(Saved entries)
· · · ·
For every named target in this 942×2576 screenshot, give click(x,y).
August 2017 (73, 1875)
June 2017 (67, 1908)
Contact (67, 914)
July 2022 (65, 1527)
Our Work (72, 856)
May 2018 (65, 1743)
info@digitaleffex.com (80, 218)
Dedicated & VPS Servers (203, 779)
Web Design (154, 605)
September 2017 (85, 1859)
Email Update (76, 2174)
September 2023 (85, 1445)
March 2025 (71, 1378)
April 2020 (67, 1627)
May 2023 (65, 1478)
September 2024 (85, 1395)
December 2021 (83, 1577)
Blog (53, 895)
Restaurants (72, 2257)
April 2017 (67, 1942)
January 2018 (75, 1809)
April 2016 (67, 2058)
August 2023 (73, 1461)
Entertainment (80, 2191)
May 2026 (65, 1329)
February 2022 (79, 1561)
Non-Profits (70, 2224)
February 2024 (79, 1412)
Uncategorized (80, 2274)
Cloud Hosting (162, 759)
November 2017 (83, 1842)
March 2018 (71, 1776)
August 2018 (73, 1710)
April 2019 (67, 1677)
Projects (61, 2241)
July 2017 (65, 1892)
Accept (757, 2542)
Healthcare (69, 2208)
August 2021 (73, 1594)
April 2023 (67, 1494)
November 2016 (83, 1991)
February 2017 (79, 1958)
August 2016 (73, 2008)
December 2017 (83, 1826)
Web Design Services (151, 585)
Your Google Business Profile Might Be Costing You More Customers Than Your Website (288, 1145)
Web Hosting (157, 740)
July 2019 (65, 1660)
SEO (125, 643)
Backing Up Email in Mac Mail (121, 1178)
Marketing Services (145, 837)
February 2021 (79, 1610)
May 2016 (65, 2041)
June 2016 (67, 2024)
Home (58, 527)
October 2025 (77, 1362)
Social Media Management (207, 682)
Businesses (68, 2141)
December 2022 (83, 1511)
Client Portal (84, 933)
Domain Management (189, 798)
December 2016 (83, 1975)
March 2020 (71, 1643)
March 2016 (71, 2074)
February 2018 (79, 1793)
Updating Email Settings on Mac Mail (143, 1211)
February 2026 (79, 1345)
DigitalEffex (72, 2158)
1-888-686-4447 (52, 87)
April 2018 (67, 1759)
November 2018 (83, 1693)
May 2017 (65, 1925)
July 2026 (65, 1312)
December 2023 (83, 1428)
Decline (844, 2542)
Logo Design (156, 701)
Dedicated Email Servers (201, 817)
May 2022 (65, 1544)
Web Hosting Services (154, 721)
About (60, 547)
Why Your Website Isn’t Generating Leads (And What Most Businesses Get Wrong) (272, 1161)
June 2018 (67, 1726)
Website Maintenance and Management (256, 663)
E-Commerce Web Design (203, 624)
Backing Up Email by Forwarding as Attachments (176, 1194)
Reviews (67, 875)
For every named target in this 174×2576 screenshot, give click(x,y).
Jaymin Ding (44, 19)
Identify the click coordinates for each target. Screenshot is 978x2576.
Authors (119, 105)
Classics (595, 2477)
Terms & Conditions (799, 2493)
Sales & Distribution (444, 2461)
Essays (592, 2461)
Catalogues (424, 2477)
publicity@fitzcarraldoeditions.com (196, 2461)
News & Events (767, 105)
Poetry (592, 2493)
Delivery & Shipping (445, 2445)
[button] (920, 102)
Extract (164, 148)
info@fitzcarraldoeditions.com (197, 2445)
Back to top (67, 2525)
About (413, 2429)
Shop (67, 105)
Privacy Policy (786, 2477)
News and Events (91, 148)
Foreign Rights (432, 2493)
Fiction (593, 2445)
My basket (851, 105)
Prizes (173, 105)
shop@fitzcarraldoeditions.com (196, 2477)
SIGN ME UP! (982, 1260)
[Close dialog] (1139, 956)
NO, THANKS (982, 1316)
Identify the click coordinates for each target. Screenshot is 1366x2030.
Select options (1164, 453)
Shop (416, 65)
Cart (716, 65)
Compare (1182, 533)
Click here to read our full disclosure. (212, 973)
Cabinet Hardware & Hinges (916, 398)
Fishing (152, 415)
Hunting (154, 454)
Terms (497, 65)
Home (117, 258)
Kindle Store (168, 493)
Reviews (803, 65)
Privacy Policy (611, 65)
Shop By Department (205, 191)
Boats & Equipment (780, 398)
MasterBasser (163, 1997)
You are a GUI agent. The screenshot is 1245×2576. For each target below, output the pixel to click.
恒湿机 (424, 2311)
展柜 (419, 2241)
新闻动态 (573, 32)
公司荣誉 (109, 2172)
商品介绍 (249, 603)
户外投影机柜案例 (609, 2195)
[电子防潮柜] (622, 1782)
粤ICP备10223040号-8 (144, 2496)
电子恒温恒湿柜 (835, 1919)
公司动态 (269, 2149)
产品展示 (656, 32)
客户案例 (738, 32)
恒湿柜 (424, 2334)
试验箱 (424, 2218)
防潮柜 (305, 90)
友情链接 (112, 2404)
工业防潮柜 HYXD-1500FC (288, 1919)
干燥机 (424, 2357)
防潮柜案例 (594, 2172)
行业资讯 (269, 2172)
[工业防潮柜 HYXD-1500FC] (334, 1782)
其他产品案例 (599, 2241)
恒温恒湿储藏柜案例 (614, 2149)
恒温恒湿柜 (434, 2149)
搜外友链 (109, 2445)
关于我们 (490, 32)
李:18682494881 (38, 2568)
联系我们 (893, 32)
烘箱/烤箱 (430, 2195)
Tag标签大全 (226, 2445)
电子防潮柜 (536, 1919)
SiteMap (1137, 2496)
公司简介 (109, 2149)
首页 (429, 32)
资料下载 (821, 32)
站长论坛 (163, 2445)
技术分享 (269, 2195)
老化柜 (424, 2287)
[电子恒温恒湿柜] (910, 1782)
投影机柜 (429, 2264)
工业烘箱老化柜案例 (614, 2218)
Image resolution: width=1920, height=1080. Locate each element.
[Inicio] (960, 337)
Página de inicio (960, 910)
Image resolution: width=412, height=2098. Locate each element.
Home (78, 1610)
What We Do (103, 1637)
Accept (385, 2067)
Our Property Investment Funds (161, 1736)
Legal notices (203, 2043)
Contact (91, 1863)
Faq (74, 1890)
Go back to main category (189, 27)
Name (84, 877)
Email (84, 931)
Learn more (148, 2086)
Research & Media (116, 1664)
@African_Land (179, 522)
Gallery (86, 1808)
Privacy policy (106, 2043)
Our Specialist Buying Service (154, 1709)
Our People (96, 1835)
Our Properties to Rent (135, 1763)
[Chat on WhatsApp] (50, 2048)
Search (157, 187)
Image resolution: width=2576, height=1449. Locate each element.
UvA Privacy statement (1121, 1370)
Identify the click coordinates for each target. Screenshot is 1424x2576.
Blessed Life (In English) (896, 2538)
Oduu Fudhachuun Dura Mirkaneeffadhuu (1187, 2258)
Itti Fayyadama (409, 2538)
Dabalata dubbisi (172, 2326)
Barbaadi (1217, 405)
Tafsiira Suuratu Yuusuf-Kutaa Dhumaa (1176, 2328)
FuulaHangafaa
· · · ·
(TASK REQUIREMENTS): The lines from the one with "Blessed Life (In English) (896, 2538)" through the final line of the data are to be reproduced exactly, both included, with no other lines.

(FINISHED TASK):
Blessed Life (In English) (896, 2538)
Oduu Fudhachuun Dura Mirkaneeffadhuu (1187, 2258)
Itti Fayyadama (409, 2538)
Dabalata dubbisi (172, 2326)
Barbaadi (1217, 405)
Tafsiira Suuratu Yuusuf-Kutaa Dhumaa (1176, 2328)
FuulaHangafaa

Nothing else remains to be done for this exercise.